Saved entries

-- Opening Marker --

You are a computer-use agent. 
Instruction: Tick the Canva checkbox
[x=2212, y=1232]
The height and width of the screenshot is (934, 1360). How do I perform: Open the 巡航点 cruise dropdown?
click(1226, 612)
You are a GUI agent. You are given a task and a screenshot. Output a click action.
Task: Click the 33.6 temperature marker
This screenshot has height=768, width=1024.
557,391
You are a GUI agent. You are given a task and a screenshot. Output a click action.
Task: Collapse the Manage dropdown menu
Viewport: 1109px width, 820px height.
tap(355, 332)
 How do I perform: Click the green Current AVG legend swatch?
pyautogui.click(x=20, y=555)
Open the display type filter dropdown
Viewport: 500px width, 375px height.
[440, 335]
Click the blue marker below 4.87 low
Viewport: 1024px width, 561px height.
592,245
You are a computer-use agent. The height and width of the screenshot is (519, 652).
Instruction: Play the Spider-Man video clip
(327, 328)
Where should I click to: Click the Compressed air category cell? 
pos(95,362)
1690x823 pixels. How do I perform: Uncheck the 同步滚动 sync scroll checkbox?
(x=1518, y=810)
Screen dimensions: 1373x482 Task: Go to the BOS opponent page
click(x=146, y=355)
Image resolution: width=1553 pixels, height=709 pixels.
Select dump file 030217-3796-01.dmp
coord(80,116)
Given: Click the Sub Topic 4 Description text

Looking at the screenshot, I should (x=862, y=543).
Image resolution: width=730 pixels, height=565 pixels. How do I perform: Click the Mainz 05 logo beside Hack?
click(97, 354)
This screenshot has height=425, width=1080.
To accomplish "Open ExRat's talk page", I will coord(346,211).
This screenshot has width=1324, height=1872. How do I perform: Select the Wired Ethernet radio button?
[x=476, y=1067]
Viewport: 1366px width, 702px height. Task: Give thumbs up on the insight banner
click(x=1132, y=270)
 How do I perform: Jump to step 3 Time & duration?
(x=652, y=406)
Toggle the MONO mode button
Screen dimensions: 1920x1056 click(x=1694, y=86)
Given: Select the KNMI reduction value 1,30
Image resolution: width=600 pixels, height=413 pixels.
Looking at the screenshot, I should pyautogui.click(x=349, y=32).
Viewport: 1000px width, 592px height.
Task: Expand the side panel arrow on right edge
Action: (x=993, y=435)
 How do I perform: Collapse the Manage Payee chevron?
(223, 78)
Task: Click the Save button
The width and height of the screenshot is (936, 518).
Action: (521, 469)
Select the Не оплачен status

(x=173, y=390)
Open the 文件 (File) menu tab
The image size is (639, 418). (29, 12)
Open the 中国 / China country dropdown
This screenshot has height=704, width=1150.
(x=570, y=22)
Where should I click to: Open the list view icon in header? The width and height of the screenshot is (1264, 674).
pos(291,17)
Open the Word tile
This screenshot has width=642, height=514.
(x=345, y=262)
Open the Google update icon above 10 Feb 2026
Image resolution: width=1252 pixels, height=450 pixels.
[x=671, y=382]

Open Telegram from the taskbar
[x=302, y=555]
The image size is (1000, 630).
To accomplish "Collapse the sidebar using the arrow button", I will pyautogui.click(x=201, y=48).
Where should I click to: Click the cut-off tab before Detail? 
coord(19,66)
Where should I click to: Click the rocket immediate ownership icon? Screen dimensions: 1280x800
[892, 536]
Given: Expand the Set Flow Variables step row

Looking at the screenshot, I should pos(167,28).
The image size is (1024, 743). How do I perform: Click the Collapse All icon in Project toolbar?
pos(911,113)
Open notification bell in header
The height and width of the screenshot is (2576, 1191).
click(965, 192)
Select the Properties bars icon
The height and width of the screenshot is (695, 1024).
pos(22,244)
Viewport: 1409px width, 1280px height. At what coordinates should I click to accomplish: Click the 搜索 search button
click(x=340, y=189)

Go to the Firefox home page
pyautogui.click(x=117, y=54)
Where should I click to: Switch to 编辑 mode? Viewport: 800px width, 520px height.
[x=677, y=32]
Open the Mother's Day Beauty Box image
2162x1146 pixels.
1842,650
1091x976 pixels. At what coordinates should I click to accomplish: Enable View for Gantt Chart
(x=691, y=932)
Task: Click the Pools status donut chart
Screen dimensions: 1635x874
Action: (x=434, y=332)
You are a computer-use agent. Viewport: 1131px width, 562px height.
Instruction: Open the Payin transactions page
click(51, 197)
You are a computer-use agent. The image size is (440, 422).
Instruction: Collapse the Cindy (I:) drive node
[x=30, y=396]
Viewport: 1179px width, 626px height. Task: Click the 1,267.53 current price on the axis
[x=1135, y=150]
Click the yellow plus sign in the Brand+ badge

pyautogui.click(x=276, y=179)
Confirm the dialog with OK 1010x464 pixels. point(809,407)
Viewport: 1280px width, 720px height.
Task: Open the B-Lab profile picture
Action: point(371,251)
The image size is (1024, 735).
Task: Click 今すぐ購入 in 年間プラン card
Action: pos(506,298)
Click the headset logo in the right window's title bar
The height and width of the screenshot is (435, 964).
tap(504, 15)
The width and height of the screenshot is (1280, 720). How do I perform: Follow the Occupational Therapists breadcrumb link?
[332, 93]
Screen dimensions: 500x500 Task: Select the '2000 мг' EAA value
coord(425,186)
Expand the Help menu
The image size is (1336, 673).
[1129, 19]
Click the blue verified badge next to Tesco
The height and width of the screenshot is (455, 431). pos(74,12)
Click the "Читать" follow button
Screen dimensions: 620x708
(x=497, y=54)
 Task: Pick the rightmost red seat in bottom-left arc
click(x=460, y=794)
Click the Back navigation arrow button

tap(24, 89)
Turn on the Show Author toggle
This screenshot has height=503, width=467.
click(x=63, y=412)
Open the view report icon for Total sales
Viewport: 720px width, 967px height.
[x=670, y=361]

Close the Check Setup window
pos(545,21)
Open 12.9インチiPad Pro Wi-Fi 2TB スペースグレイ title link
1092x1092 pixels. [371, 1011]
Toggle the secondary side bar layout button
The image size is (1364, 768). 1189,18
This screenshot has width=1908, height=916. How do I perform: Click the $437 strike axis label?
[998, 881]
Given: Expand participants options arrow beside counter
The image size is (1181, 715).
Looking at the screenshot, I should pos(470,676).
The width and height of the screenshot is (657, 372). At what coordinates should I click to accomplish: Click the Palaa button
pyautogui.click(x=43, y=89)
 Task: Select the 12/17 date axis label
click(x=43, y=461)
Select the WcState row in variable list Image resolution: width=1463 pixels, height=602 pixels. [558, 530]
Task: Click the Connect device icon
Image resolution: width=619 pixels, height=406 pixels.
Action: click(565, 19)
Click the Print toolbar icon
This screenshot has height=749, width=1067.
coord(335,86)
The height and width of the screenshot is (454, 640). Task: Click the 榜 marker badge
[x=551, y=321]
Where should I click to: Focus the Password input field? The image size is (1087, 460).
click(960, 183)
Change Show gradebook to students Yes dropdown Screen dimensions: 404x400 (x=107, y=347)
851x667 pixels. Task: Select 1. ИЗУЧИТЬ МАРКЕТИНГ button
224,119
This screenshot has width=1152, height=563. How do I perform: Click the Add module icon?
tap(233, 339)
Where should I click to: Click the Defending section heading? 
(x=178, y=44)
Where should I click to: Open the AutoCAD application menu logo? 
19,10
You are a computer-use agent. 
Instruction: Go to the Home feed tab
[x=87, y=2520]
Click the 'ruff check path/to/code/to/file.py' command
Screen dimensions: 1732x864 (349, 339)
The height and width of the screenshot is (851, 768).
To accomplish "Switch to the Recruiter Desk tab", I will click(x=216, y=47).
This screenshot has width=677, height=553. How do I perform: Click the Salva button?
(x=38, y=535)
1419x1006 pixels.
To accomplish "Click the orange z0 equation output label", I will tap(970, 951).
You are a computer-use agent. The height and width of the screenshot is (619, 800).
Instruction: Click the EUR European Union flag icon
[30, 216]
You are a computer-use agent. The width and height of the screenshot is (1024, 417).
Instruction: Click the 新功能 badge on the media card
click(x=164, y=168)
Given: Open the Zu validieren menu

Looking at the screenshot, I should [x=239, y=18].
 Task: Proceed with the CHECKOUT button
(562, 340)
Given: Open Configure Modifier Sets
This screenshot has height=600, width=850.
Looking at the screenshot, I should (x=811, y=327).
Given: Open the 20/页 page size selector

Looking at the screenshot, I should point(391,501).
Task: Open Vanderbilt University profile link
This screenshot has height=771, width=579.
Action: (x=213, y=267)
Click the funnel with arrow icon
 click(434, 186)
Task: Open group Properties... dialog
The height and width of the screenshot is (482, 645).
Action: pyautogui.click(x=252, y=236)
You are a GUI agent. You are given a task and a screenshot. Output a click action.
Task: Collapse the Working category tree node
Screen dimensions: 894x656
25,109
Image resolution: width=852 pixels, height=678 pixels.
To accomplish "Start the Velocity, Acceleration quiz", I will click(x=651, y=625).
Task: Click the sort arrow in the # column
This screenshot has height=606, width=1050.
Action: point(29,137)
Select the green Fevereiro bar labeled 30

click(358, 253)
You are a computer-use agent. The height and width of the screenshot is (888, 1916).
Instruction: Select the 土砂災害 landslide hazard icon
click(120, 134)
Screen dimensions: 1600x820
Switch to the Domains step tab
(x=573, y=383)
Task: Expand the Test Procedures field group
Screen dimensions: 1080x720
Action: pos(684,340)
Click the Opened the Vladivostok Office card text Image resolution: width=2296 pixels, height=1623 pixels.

-- Closing Marker --

Problem description
Copy the lines above exactly. Start with the line containing "The height and width of the screenshot is (851, 768).", end with the line containing "1419x1006 pixels.", and include both.

Exercise output
The height and width of the screenshot is (851, 768).
To accomplish "Switch to the Recruiter Desk tab", I will click(x=216, y=47).
This screenshot has width=677, height=553. How do I perform: Click the Salva button?
(x=38, y=535)
1419x1006 pixels.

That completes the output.